Subgroup 1.

For each prefix, let's iterate through pairs of numbers that will differ. After that, we will remove them from the arrays and count how many operations are needed to make the arrays equal. The number of operations is equal to the sum of elements in the first array minus the sum of elements in the second array. And they can only be equalized if for each $$$i$$$ it holds that $$$a_i \geq b_i$$$. This solution works in $$$O(n^4)$$$.

Subgroup 2.

Let's improve the solution of the previous subgroup. We want to remove one element from both arrays so that the difference between them is as large as possible. Let's sort both prefixes. Notice that if we can remove $$$a_i$$$ and $$$b_j$$$, then we can also remove $$$a_{i - 1}$$$ and $$$b_j$$$, as well as $$$a_i$$$ and $$$b_{j + 1}$$$. Then we don't need to iterate through $$$O(n^2)$$$ pairs for removal, but we can iterate through the elements of the first array, and find the element of the second array by moving a pointer. This solution works in $$$O(n^3)$$$.

Subgroup 3.

Let's further improve the solution of the previous subgroup. We need to check the condition $$$a_i \geq b_i$$$ faster. To do this, we need to notice that the $$$b_i$$$ element is compared either with $$$a_i$$$ or with $$$a_{i+1}$$$. Moreover, both prefixes will be divided into $$$O(1)$$$ segments, in which comparisons of one of two types need to be made. Let's precalculate with prefix sums whether the comparisons of each type are satisfied, after which the correctness check can be performed in $$$O(1)$$$. This solution works in $$$O(n^2 \log n)$$$.

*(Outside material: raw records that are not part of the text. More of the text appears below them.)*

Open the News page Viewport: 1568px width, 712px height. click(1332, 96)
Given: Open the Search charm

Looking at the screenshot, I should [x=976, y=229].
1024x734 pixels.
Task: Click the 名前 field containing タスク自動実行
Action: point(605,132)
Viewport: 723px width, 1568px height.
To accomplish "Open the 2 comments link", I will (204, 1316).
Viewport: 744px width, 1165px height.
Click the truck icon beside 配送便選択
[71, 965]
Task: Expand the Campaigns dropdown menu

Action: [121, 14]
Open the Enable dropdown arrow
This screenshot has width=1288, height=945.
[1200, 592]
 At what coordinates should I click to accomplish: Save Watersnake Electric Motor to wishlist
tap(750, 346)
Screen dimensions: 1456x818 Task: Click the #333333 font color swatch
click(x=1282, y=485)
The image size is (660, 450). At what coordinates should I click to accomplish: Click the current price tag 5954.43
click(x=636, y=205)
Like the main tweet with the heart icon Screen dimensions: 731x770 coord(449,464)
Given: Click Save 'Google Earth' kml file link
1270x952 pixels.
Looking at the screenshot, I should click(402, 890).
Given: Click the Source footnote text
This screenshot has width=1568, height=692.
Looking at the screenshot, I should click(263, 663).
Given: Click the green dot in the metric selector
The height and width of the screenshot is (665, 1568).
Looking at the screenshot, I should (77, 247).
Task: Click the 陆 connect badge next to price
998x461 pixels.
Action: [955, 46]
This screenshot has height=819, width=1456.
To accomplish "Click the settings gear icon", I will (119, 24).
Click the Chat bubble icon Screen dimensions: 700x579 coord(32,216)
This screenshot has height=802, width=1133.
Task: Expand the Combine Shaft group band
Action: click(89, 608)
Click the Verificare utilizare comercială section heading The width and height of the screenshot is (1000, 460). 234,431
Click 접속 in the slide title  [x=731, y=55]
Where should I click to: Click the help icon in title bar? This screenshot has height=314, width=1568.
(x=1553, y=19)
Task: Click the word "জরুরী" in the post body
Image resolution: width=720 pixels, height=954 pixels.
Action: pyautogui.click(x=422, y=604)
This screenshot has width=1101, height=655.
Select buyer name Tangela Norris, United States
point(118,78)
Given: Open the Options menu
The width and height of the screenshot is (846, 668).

Ideas for the complete solution.

Let's look at the two arrays as a set of segments $$$[b_i, a_i]$$$. Notice that it is never beneficial for the final answer to have $$$a_i < b_i$$$. Then let's see what the final answer will look like. Remove all indices for which $$$a_i = b_i$$$. Sort the remaining numbers in ascending order of $$$a_i$$$, then $$$a_1 \leq a_2 \leq \ldots \leq a_n$$$ and $$$b_1 < a_1, b_2 < a_2, \ldots b_n < a_n$$$. It is easy to understand that we need to remove $$$a_n$$$ and $$$b_1$$$.

What conditions should the segments satisfy so that after removing $$$a_n$$$ and $$$b_1$$$ everything is valid? $$$b_2 \leq a_1, b_3 \leq a_2, \ldots, b_n \leq a_{n - 1}$$$. If we talk about this in terms of segments, this means that they all form a connected component. Then the answer is the sum of the lengths of the segments minus the length in coordinates of the longest component.

Subgroup 4-5.

Using this, it can be understood that the answer in subgroup 4 is equal to the sum of the lengths of the segments minus the length of the longest segment. For the fifth group, it is necessary to maintain the current component, and when possible, expand it and remember the longest component before that.

Complete solution.

In the implementation of the complete solution, let's maintain the current segment components. When moving to a new prefix, we need to be able to merge these components if they intersect with the new segment. All this can be easily maintained in std::set. The time complexity of the solution is $$$O(n \log n)$$$.